Saved entries

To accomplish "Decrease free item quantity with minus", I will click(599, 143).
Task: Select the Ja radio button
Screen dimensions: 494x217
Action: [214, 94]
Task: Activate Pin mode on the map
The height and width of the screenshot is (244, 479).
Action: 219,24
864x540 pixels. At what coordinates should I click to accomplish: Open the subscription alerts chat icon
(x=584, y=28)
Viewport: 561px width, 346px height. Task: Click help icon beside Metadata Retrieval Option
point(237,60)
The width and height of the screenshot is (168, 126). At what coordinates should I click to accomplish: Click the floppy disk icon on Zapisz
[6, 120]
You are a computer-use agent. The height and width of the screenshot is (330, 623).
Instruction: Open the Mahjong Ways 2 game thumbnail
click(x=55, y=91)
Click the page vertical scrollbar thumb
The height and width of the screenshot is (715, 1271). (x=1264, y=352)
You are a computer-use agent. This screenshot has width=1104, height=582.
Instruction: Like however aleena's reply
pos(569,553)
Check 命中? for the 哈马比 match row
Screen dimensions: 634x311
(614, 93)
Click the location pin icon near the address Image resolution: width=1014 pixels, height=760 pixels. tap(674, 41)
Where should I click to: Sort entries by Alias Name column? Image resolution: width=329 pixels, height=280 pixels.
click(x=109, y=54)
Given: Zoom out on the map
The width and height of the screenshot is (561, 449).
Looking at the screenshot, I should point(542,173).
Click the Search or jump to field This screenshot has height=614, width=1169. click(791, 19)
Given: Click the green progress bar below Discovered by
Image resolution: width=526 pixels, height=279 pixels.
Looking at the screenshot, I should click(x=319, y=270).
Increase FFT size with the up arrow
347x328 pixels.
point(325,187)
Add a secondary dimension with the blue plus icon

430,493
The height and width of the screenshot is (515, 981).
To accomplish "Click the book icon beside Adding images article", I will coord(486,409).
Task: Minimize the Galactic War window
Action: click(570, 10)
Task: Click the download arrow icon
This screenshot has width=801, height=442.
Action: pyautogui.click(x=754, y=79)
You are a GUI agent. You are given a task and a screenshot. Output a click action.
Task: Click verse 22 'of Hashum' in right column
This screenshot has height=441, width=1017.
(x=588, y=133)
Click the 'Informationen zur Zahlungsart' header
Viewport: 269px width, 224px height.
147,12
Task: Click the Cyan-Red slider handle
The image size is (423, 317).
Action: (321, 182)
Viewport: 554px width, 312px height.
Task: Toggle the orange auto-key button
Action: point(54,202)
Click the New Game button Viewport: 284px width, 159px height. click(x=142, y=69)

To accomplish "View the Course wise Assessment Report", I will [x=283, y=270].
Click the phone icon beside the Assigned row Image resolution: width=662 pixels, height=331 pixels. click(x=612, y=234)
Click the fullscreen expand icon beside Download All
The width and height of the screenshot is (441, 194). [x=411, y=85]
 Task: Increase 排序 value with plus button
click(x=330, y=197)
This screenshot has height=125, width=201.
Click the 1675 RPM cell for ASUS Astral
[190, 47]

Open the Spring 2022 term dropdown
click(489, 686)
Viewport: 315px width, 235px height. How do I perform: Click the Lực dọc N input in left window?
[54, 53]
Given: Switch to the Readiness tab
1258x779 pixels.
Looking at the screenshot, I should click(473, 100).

Exercise prompt
Only one stretch of the records above is wanted: the lines between the one holding "Task: Select the Ja radio button" and the one holding "The height and width of the screenshot is (515, 981).", inclusive, reproduced exactly.

Solution to this task
Task: Select the Ja radio button
Screen dimensions: 494x217
Action: [214, 94]
Task: Activate Pin mode on the map
The height and width of the screenshot is (244, 479).
Action: 219,24
864x540 pixels. At what coordinates should I click to accomplish: Open the subscription alerts chat icon
(x=584, y=28)
Viewport: 561px width, 346px height. Task: Click help icon beside Metadata Retrieval Option
point(237,60)
The width and height of the screenshot is (168, 126). At what coordinates should I click to accomplish: Click the floppy disk icon on Zapisz
[6, 120]
You are a computer-use agent. The height and width of the screenshot is (330, 623).
Instruction: Open the Mahjong Ways 2 game thumbnail
click(x=55, y=91)
Click the page vertical scrollbar thumb
The height and width of the screenshot is (715, 1271). (x=1264, y=352)
You are a computer-use agent. This screenshot has width=1104, height=582.
Instruction: Like however aleena's reply
pos(569,553)
Check 命中? for the 哈马比 match row
Screen dimensions: 634x311
(614, 93)
Click the location pin icon near the address Image resolution: width=1014 pixels, height=760 pixels. tap(674, 41)
Where should I click to: Sort entries by Alias Name column? Image resolution: width=329 pixels, height=280 pixels.
click(x=109, y=54)
Given: Zoom out on the map
The width and height of the screenshot is (561, 449).
Looking at the screenshot, I should point(542,173).
Click the Search or jump to field This screenshot has height=614, width=1169. click(791, 19)
Given: Click the green progress bar below Discovered by
Image resolution: width=526 pixels, height=279 pixels.
Looking at the screenshot, I should click(x=319, y=270).
Increase FFT size with the up arrow
347x328 pixels.
point(325,187)
Add a secondary dimension with the blue plus icon

430,493
The height and width of the screenshot is (515, 981).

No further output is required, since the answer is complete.